* **Task to carry out**
Write out all the data again, exactly as it stands.

* **Records provided**
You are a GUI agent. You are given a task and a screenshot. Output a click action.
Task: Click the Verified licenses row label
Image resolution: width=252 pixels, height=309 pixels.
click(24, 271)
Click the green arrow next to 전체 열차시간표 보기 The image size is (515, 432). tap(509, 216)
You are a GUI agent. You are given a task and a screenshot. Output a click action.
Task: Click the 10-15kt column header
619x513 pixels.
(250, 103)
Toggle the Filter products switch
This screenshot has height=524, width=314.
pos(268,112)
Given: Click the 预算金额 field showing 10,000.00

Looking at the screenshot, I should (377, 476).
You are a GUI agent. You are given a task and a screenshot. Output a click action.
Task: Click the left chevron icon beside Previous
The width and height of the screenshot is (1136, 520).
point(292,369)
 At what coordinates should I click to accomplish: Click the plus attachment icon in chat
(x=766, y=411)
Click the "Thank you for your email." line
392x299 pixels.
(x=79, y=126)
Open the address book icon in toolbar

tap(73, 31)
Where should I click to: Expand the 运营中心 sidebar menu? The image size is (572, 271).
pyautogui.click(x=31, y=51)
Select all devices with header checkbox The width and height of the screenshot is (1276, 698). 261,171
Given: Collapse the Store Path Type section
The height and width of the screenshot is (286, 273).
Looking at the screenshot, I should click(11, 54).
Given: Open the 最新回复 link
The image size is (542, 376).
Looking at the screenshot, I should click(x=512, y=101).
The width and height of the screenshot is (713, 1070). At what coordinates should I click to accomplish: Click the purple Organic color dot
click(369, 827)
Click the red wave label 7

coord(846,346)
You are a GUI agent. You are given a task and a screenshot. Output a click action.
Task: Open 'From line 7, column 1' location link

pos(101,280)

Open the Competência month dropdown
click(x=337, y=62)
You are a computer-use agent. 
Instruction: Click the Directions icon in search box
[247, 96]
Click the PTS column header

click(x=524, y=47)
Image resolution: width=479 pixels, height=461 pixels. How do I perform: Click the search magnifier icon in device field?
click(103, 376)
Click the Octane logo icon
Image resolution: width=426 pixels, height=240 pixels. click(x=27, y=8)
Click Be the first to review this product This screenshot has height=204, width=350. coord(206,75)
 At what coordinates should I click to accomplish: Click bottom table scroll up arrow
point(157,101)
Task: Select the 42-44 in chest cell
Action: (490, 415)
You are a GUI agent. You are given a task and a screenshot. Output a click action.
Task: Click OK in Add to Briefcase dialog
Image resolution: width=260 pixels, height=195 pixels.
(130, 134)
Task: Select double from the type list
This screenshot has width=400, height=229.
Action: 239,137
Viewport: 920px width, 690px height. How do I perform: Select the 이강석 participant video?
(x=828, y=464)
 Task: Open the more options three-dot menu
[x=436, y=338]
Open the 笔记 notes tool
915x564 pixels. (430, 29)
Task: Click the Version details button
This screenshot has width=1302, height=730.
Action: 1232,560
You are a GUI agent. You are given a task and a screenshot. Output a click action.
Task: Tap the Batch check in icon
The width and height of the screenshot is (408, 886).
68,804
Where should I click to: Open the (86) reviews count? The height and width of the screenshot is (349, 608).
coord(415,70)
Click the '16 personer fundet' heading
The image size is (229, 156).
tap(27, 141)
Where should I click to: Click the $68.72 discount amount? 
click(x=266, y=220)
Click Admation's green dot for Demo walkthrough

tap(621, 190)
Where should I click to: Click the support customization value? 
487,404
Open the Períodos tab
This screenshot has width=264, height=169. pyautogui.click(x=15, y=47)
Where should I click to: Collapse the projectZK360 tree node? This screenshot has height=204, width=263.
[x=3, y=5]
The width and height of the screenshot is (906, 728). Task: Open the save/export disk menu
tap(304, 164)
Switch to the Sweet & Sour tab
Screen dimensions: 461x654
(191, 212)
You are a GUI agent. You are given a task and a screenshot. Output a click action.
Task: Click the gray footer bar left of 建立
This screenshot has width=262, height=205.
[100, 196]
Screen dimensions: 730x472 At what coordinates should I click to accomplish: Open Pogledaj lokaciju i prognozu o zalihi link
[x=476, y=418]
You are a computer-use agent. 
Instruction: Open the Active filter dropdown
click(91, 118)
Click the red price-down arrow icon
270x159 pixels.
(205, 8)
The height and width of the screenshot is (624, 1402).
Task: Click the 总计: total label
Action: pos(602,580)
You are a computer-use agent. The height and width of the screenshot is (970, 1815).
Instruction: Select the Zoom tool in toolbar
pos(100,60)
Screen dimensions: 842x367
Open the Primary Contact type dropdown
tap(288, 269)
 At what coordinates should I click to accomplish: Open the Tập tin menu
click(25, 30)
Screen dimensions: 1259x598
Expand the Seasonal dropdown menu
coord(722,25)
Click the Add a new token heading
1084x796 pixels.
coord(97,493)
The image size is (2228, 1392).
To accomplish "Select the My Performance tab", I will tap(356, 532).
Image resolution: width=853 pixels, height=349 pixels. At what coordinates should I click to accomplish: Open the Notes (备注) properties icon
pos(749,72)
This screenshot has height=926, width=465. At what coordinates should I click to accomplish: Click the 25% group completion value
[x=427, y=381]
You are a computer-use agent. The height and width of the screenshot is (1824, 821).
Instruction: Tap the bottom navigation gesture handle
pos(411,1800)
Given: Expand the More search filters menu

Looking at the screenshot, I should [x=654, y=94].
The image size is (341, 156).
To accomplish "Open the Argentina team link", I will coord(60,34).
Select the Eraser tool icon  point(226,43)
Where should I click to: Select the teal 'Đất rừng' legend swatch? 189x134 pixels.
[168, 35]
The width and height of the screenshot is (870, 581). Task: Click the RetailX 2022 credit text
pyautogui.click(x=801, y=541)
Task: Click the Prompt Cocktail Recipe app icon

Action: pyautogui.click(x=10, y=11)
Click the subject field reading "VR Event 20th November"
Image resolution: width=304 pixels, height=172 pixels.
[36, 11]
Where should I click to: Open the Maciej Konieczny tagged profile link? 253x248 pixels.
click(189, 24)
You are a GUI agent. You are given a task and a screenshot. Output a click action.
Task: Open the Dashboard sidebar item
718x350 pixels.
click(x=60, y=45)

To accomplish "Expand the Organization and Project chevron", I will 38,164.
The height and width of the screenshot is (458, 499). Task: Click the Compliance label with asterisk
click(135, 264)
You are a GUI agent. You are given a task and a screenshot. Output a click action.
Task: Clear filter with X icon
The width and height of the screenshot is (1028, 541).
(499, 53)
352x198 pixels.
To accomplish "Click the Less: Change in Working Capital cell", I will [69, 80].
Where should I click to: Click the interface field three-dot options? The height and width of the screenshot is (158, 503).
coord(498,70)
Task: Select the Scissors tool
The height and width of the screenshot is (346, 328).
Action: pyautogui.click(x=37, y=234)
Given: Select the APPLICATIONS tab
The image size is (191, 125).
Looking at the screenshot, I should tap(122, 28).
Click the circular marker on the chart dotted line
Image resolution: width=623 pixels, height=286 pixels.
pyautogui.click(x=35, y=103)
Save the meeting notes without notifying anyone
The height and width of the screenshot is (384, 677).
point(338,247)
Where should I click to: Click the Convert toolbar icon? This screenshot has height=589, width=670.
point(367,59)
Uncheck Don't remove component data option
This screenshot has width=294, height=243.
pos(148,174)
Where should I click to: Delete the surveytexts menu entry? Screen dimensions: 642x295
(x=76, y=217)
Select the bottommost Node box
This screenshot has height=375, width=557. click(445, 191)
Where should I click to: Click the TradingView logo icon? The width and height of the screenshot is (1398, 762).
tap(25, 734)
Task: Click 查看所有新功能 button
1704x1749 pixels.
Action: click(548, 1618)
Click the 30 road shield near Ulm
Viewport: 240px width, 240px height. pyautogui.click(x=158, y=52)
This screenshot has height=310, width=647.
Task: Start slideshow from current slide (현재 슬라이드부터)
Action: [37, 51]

* **Written solution**
You are a GUI agent. You are given a task and a screenshot. Output a click action.
Task: Click the Verified licenses row label
Image resolution: width=252 pixels, height=309 pixels.
click(24, 271)
Click the green arrow next to 전체 열차시간표 보기 The image size is (515, 432). tap(509, 216)
You are a GUI agent. You are given a task and a screenshot. Output a click action.
Task: Click the 10-15kt column header
619x513 pixels.
(250, 103)
Toggle the Filter products switch
This screenshot has height=524, width=314.
pos(268,112)
Given: Click the 预算金额 field showing 10,000.00

Looking at the screenshot, I should (377, 476).
You are a GUI agent. You are given a task and a screenshot. Output a click action.
Task: Click the left chevron icon beside Previous
The width and height of the screenshot is (1136, 520).
point(292,369)
 At what coordinates should I click to accomplish: Click the plus attachment icon in chat
(x=766, y=411)
Click the "Thank you for your email." line
392x299 pixels.
(x=79, y=126)
Open the address book icon in toolbar

tap(73, 31)
Where should I click to: Expand the 运营中心 sidebar menu? The image size is (572, 271).
pyautogui.click(x=31, y=51)
Select all devices with header checkbox The width and height of the screenshot is (1276, 698). 261,171
Given: Collapse the Store Path Type section
The height and width of the screenshot is (286, 273).
Looking at the screenshot, I should click(11, 54).
Given: Open the 最新回复 link
The image size is (542, 376).
Looking at the screenshot, I should click(x=512, y=101).
The width and height of the screenshot is (713, 1070). At what coordinates should I click to accomplish: Click the purple Organic color dot
click(369, 827)
Click the red wave label 7

coord(846,346)
You are a GUI agent. You are given a task and a screenshot. Output a click action.
Task: Open 'From line 7, column 1' location link

pos(101,280)

Open the Competência month dropdown
click(x=337, y=62)
You are a computer-use agent. 
Instruction: Click the Directions icon in search box
[247, 96]
Click the PTS column header

click(x=524, y=47)
Image resolution: width=479 pixels, height=461 pixels. How do I perform: Click the search magnifier icon in device field?
click(103, 376)
Click the Octane logo icon
Image resolution: width=426 pixels, height=240 pixels. click(x=27, y=8)
Click Be the first to review this product This screenshot has height=204, width=350. coord(206,75)
 At what coordinates should I click to accomplish: Click bottom table scroll up arrow
point(157,101)
Task: Select the 42-44 in chest cell
Action: (490, 415)
You are a GUI agent. You are given a task and a screenshot. Output a click action.
Task: Click OK in Add to Briefcase dialog
Image resolution: width=260 pixels, height=195 pixels.
(130, 134)
Task: Select double from the type list
This screenshot has width=400, height=229.
Action: 239,137
Viewport: 920px width, 690px height. How do I perform: Select the 이강석 participant video?
(x=828, y=464)
 Task: Open the more options three-dot menu
[x=436, y=338]
Open the 笔记 notes tool
915x564 pixels. (430, 29)
Task: Click the Version details button
This screenshot has width=1302, height=730.
Action: 1232,560
You are a GUI agent. You are given a task and a screenshot. Output a click action.
Task: Tap the Batch check in icon
The width and height of the screenshot is (408, 886).
68,804
Where should I click to: Open the (86) reviews count? The height and width of the screenshot is (349, 608).
coord(415,70)
Click the '16 personer fundet' heading
The image size is (229, 156).
tap(27, 141)
Where should I click to: Click the $68.72 discount amount? 
click(x=266, y=220)
Click Admation's green dot for Demo walkthrough

tap(621, 190)
Where should I click to: Click the support customization value? 
487,404
Open the Períodos tab
This screenshot has width=264, height=169. pyautogui.click(x=15, y=47)
Where should I click to: Collapse the projectZK360 tree node? This screenshot has height=204, width=263.
[x=3, y=5]
The width and height of the screenshot is (906, 728). Task: Open the save/export disk menu
tap(304, 164)
Switch to the Sweet & Sour tab
Screen dimensions: 461x654
(191, 212)
You are a GUI agent. You are given a task and a screenshot. Output a click action.
Task: Click the gray footer bar left of 建立
This screenshot has width=262, height=205.
[100, 196]
Screen dimensions: 730x472 At what coordinates should I click to accomplish: Open Pogledaj lokaciju i prognozu o zalihi link
[x=476, y=418]
You are a computer-use agent. 
Instruction: Open the Active filter dropdown
click(91, 118)
Click the red price-down arrow icon
270x159 pixels.
(205, 8)
The height and width of the screenshot is (624, 1402).
Task: Click the 总计: total label
Action: pos(602,580)
You are a computer-use agent. The height and width of the screenshot is (970, 1815).
Instruction: Select the Zoom tool in toolbar
pos(100,60)
Screen dimensions: 842x367
Open the Primary Contact type dropdown
tap(288, 269)
 At what coordinates should I click to accomplish: Open the Tập tin menu
click(25, 30)
Screen dimensions: 1259x598
Expand the Seasonal dropdown menu
coord(722,25)
Click the Add a new token heading
1084x796 pixels.
coord(97,493)
The image size is (2228, 1392).
To accomplish "Select the My Performance tab", I will tap(356, 532).
Image resolution: width=853 pixels, height=349 pixels. At what coordinates should I click to accomplish: Open the Notes (备注) properties icon
pos(749,72)
This screenshot has height=926, width=465. At what coordinates should I click to accomplish: Click the 25% group completion value
[x=427, y=381]
You are a computer-use agent. The height and width of the screenshot is (1824, 821).
Instruction: Tap the bottom navigation gesture handle
pos(411,1800)
Given: Expand the More search filters menu

Looking at the screenshot, I should [x=654, y=94].
The image size is (341, 156).
To accomplish "Open the Argentina team link", I will coord(60,34).
Select the Eraser tool icon  point(226,43)
Where should I click to: Select the teal 'Đất rừng' legend swatch? 189x134 pixels.
[168, 35]
The width and height of the screenshot is (870, 581). Task: Click the RetailX 2022 credit text
pyautogui.click(x=801, y=541)
Task: Click the Prompt Cocktail Recipe app icon

Action: pyautogui.click(x=10, y=11)
Click the subject field reading "VR Event 20th November"
Image resolution: width=304 pixels, height=172 pixels.
[36, 11]
Where should I click to: Open the Maciej Konieczny tagged profile link? 253x248 pixels.
click(189, 24)
You are a GUI agent. You are given a task and a screenshot. Output a click action.
Task: Open the Dashboard sidebar item
718x350 pixels.
click(x=60, y=45)

To accomplish "Expand the Organization and Project chevron", I will 38,164.
The height and width of the screenshot is (458, 499). Task: Click the Compliance label with asterisk
click(135, 264)
You are a GUI agent. You are given a task and a screenshot. Output a click action.
Task: Clear filter with X icon
The width and height of the screenshot is (1028, 541).
(499, 53)
352x198 pixels.
To accomplish "Click the Less: Change in Working Capital cell", I will [69, 80].
Where should I click to: Click the interface field three-dot options? The height and width of the screenshot is (158, 503).
coord(498,70)
Task: Select the Scissors tool
The height and width of the screenshot is (346, 328).
Action: pyautogui.click(x=37, y=234)
Given: Select the APPLICATIONS tab
The image size is (191, 125).
Looking at the screenshot, I should tap(122, 28).
Click the circular marker on the chart dotted line
Image resolution: width=623 pixels, height=286 pixels.
pyautogui.click(x=35, y=103)
Save the meeting notes without notifying anyone
The height and width of the screenshot is (384, 677).
point(338,247)
Where should I click to: Click the Convert toolbar icon? This screenshot has height=589, width=670.
point(367,59)
Uncheck Don't remove component data option
This screenshot has width=294, height=243.
pos(148,174)
Where should I click to: Delete the surveytexts menu entry? Screen dimensions: 642x295
(x=76, y=217)
Select the bottommost Node box
This screenshot has height=375, width=557. click(445, 191)
Where should I click to: Click the TradingView logo icon? The width and height of the screenshot is (1398, 762).
tap(25, 734)
Task: Click 查看所有新功能 button
1704x1749 pixels.
Action: click(548, 1618)
Click the 30 road shield near Ulm
Viewport: 240px width, 240px height. pyautogui.click(x=158, y=52)
This screenshot has height=310, width=647.
Task: Start slideshow from current slide (현재 슬라이드부터)
Action: [37, 51]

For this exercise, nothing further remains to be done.